Begitulah kira-kira ringkasan nasihat bijak bapak saya, ketika beliau tahu saya gagal melanjutkan di FKU karena buta warna (carrier dari jalur ibu).
Nasihat inilah yang pertama kali mengembalikan kesadaran dan semangat hidup saya. Hingga bertahap bisa keluar dari belenggu keterpurukan dan kembali bermimpi mengantungkan cita-cita setinggi langit!
Dari sini, setelah saya merasakan "hidup kembali" di dunia yang baru! Selain memutuskan untuk mengambil jurusan kuliah di ilmu sosial untuk melanjutkan studi, saya juga terus berusaha berpikir positif dan berupaya semaksimal mungkin untuk terus menggali semua potensi kreatif yang saya miliki agar bisa survive dan syukur-syukur bisa membalaskan dendam kesumat saya kepada masa depan emas anak-anak Indonesia!
Saya ingin sekali bisa memberdayakan adik-adik dan anak-anak penyintas buta warna, agar tidak "rugi besar" seperti yang pernah saya alami dulu. Inilah dendam kesumat saya!
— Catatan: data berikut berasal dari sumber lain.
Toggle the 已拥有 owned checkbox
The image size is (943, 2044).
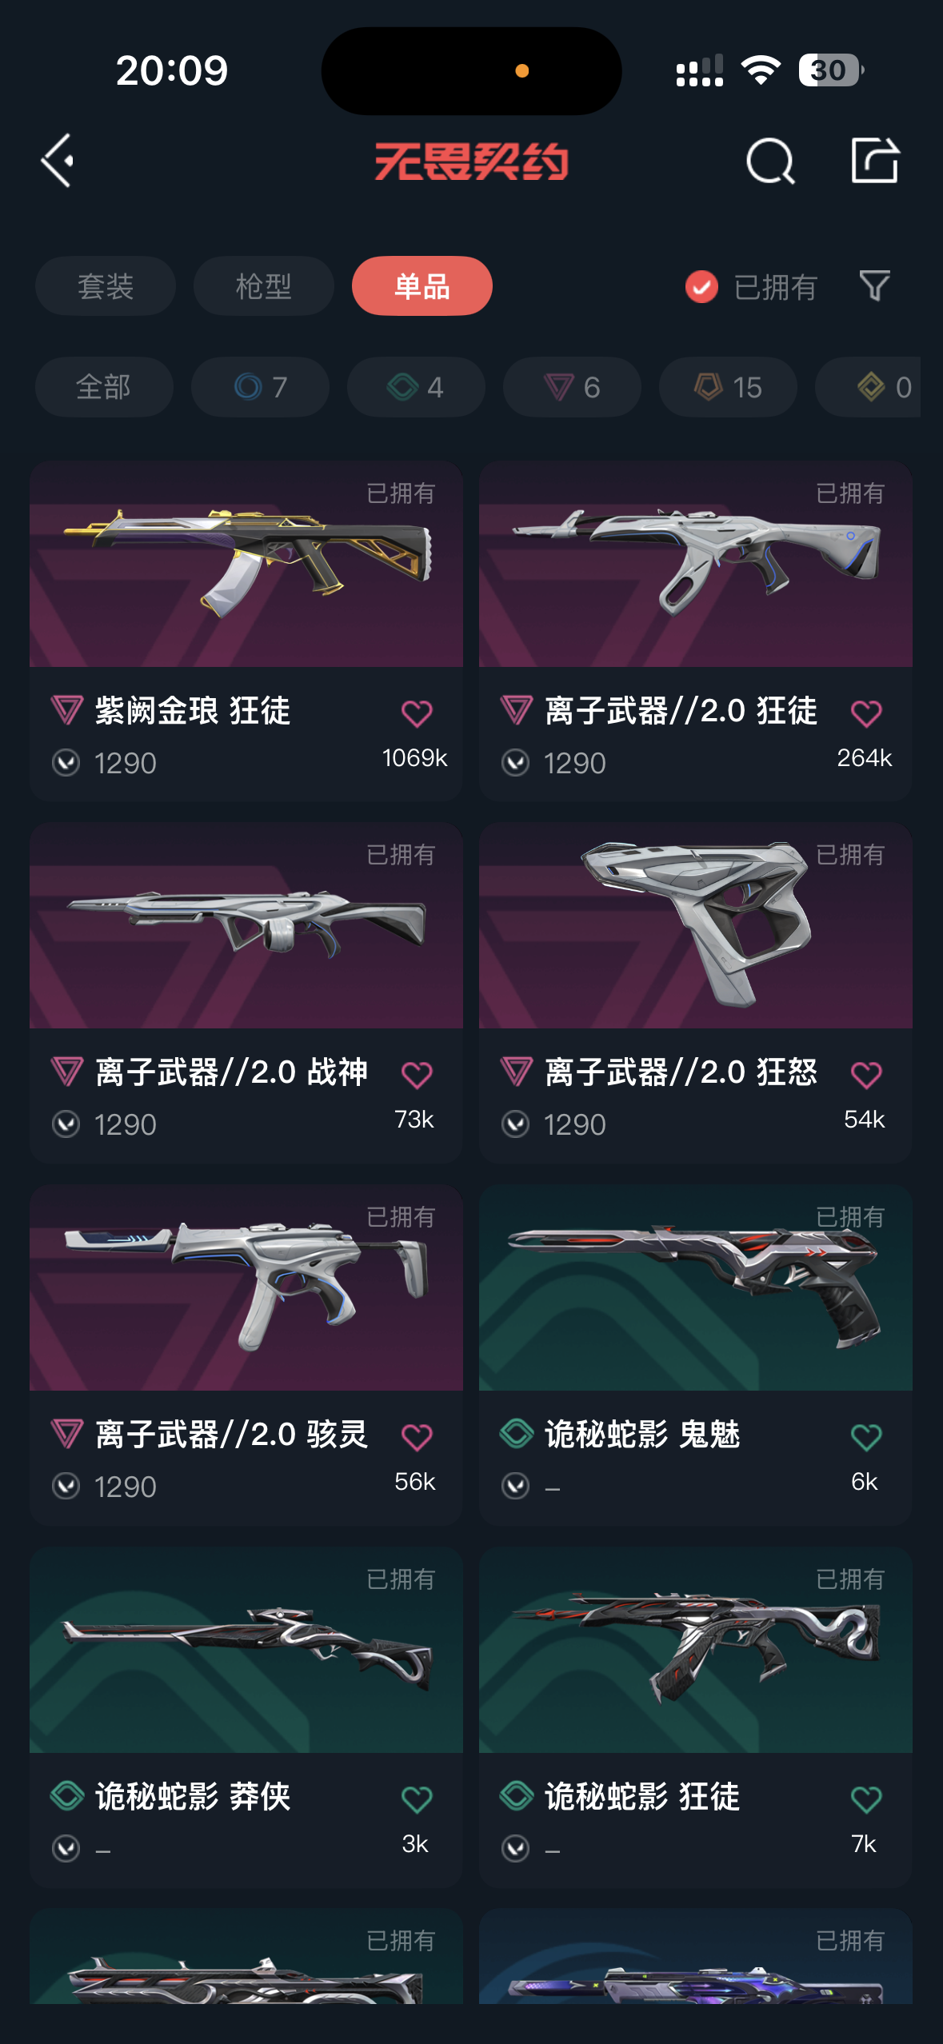tap(701, 286)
Alhamdulillah, akhirnya saya menemukan passion saya di dunia musik, radio dan tulis menulis. Diawali dengan aktif bermusik hingga bisa membantu saya benar-benar keluar dari dunia yang lama, hingga akhirnya musik juga yang mengantarkan saya pada keseruan dunia radio.
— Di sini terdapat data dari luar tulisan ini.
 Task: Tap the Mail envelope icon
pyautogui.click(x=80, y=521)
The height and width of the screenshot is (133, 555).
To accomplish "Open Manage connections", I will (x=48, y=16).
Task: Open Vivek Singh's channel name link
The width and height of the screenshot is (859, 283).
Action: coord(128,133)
Awalnya masih berhubungan dengan musik, yaitu sebagai music director sampai akhirnya juga tertarik cuap-cuap sebagai penyiar radio hingga pernah pegang beberapa acara sekaligus, dari acara campursari, rock & alternatif, sampai curhat-curhatan ala anak muda sampai keluarga.
Nah disinilah buta warna mulai sering menjadi tematik pembahasan yang terangkat.
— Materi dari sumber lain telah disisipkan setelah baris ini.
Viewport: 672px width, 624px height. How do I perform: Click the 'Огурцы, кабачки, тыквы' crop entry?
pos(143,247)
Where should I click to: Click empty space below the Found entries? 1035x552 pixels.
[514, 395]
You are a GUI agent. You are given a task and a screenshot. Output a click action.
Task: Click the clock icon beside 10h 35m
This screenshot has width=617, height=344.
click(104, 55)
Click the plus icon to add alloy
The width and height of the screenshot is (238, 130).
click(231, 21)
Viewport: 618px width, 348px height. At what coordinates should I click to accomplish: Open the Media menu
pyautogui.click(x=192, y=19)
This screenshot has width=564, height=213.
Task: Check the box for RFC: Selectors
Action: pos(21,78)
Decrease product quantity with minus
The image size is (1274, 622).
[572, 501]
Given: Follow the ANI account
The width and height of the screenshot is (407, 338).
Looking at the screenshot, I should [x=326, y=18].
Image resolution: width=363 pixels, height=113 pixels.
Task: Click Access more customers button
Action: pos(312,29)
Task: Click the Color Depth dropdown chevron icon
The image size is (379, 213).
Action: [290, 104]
Di saat bersamaan, saya juga mencoba menyalurkan lagi hobi menulis saya yang lama terpendam dengan ngonten artikel dan "kebetulan" sering dimuat di beberapa media cetak lokal dan nasional, hingga akhirnya saya berkenalan dengan dunia blog hingga bertemu Kompasiana.
Dari sini, saya menyadari dahsyatnya potensi artikel online berbasis internet. Bahkan, ketika artikel saya tentang edukasi buta warna, khususnya niat saya membangun startup tentang test buta warna berikut konsultasi gratis secara online dan booming, ketika dimuat jaringan media online yang berinduk pada jaringan TV swasta nasional, tidak menunggu lama banyak sekali respons yang masuk via email, bisa ratusan hingga ribuan yang masuk per minggunya.
Tidak hanya masyarakat umum yang ingin berdiskusi tentang kelainan buta warna yang disandang oleh anggota keluarganya saja, tapi juga dari media-media mainstream negeri ini, bahkan beberapa stasiun TV nasional sampai rela mengirimkan produser sama kameramennya untuk terbang ke Banjarmasin meliput aktivitas ngonten edukasi buta warna saya.
Sayang, saya hanya menemukan jejak tayangannya pada channel Narasi TV-nya Najwa Shihab dan TRANS 7 saja, yang lain entah raib ke mana.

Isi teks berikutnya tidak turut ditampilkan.